Design also serves as a critical bridge between business strategy and technical execution. It fosters collaboration across functions—balancing business objectives with user needs. This ensures that the solutions we implement not only have a positive business impact but also genuinely matter to the end users.
And here’s the key: human-centered design isn’t just something you do in the early phases. Its real impact comes when it’s applied at the organizational and cultural level. This concept of continuous discovery—where you constantly infuse customer feedback into product decisions throughout the lifecycle—helps ensure sustainable growth over time and keeps up with rapidly changing customer expectations.
Ironically, the insurance industry, which is built on mitigating risk and safeguarding investments for others, sometimes overlooks applying those same principles to its own digital product development. We have these tools at our disposal—human-centered design, early discovery, and continuous feedback—to increase our odds of success. But the reality is, this approach isn’t yet ingrained in the industry’s DNA.
For insurers that want to truly move the needle on CX, it’s about embracing this mindset. It’s about understanding the customer first, investing in the right places, testing early, and continuously adapting based on real feedback. That’s what will help companies avoid the pitfalls of past digital transformations and ensure their investments deliver real results.
Emily: I think that’s a great place to wrap things up.
One final question: In a few sentences: what does the future of CX in insurance look like to you?

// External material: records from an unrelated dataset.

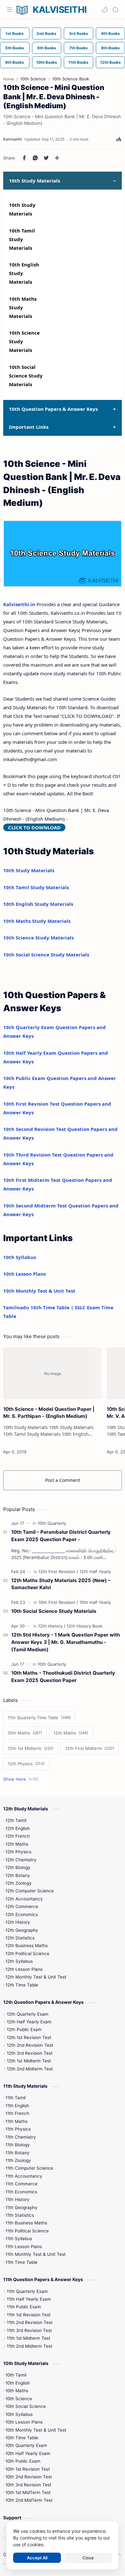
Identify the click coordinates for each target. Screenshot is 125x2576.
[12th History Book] (84, 1626)
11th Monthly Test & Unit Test (35, 2254)
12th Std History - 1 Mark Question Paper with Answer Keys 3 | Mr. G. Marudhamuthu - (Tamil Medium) (65, 1642)
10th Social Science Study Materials (26, 375)
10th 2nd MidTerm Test (29, 2500)
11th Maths (16, 2121)
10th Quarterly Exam (26, 2445)
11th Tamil (15, 2097)
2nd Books (46, 33)
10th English (17, 2382)
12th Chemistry (21, 1859)
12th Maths (16, 1844)
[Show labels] (22, 1779)
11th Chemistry (20, 2137)
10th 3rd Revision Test (28, 2484)
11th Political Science (27, 2230)
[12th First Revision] (58, 1571)
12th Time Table (21, 1984)
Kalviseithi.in (19, 604)
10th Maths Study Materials (23, 307)
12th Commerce (21, 1906)
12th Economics (21, 1914)
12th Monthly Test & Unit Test (35, 1976)
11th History (17, 2199)
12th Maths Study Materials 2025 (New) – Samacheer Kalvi (61, 1584)
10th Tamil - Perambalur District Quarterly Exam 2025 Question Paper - (61, 1535)
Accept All (37, 2557)
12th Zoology (18, 1883)
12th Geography (21, 1930)
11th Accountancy (23, 2176)
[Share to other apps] (57, 158)
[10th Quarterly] (52, 1523)
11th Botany (17, 2152)
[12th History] (51, 1626)
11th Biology (17, 2144)
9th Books (14, 62)
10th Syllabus (19, 1257)
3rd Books (78, 33)
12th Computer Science (29, 1890)
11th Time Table (21, 2262)
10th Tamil (15, 2374)
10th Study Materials (28, 870)
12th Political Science (27, 1953)
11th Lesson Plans (23, 2246)
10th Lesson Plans (24, 1274)
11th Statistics (19, 2215)
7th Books (78, 47)
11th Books (78, 62)
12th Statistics (20, 1937)
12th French (17, 1836)
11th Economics (21, 2191)
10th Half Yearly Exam (27, 2453)
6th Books (46, 47)
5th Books (14, 47)
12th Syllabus (19, 1961)
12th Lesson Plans (24, 1969)
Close (88, 2557)
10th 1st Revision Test (27, 2469)
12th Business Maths (26, 1945)
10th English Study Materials (38, 904)
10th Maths (16, 2390)
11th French (17, 2113)
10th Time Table (21, 2437)
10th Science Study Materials (38, 937)
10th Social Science (25, 2406)
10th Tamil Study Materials (22, 239)
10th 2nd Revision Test (28, 2476)
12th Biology (17, 1867)
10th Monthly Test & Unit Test (39, 1291)
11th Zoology (18, 2160)
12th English (17, 1828)
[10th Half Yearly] (95, 1602)
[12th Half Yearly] (95, 1571)
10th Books (46, 62)
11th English (17, 2105)
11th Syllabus (18, 2238)
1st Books (14, 33)
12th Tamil (15, 1820)
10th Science (18, 2398)
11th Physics (18, 2129)
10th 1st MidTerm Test (28, 2492)
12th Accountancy (24, 1898)
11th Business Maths (26, 2222)
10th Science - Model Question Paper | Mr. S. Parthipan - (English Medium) (49, 1412)
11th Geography (21, 2207)
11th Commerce (21, 2183)
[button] (104, 9)
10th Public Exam (22, 2461)
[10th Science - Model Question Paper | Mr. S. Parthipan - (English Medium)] (52, 1373)
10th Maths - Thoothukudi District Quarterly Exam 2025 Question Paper (63, 1676)
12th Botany (17, 1875)
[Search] (115, 9)
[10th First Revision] (58, 1602)
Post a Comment (62, 1480)
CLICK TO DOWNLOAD (34, 827)
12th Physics (18, 1851)
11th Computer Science (29, 2168)
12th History (17, 1922)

Josh: The future of CX in insurance is all about balance—leveraging technology to streamline processes and make things more efficient while still maintaining that human touch where it matters most. We’ll see more personalization and more seamless digital experiences, but also a recognition that people still want empathy and support, especially during critical moments like claims. The companies that can integrate AI and automation thoughtfully, while staying connected to their customers’ real needs, will stand out. Ultimately, the future of CX in insurance is about making the complex feel simple, the impersonal feel human, and creating relationships built on trust and transparency.